Soules pops into the local barn, er, bar to hang out with a bunch of old dudes. When he says he wants to be the Bachelor because otherwise it might take him his entire life to meet 25 women, I believe him. This might, in fact, be the most genuine and, well, practical reason for going on the show ever.
Push-ups on hay bales? Yes, please! Cody from Soules’ season of The Bachelorette is training him and — surprise — he isn’t wearing a yellow V-neck and he doesn’t look like Macklemore’s long-lost metrosexual cousin anymore. So yay for that!
Cue the dramatic music and far-off stare as Soules begins his journey to California. What are we looking at? If this were a horror movie, this is the moment freaky demented children of the corn would pop out and drag Chris’ manly body into the maze of husks behind him.

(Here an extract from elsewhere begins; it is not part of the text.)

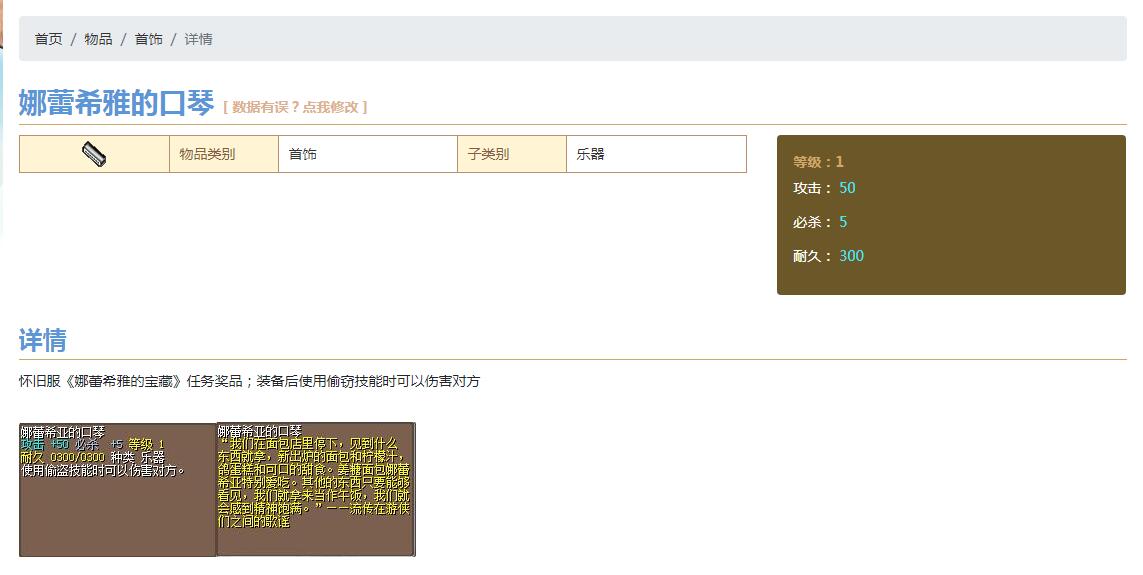Image resolution: width=1143 pixels, height=575 pixels.
Task: Navigate to 首饰 breadcrumb link
Action: [148, 39]
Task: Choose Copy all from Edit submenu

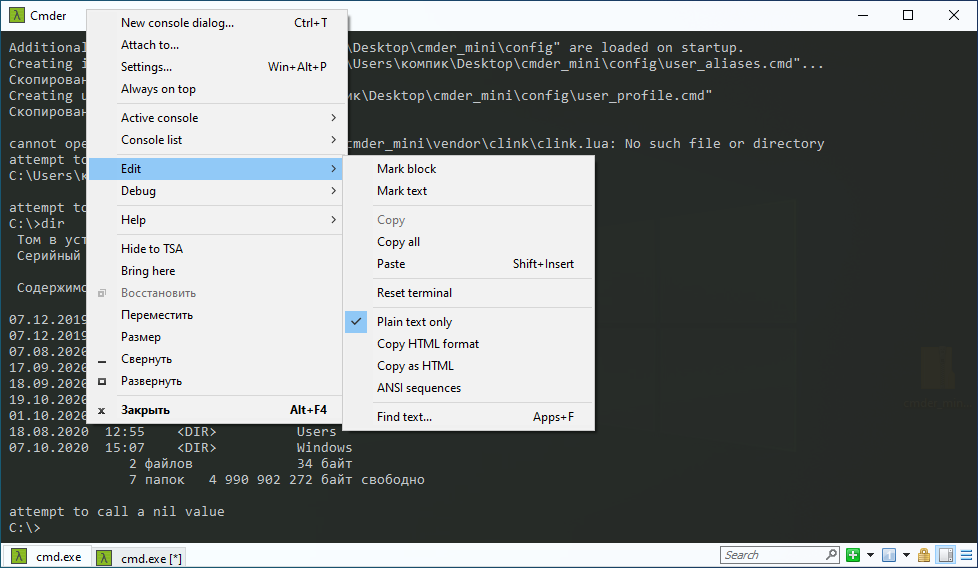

“I don’t think I’m counting my chickens before they hatch, but I really do believe I can find the woman of my dreams on this journey, and I can’t wait.” Aw, shucks. Here’s hopin’, big fella!
Now, let’s meet some of those ladies, shall we? Here are the highlights, since there are 30. Yes — 30.
Hmm. Britt is a 27-year-old waitress from Hollywood. She’s gorgeous and bubbly and, let’s be real, the cynical bitch inside of me says there’s no way this aspiring actress, er, waitress will be happy living on a farm in Iowa. Still, she’s super cute. And, in her words, “a feeler, for sure.” That’s going to make for some interesting one-on-ones.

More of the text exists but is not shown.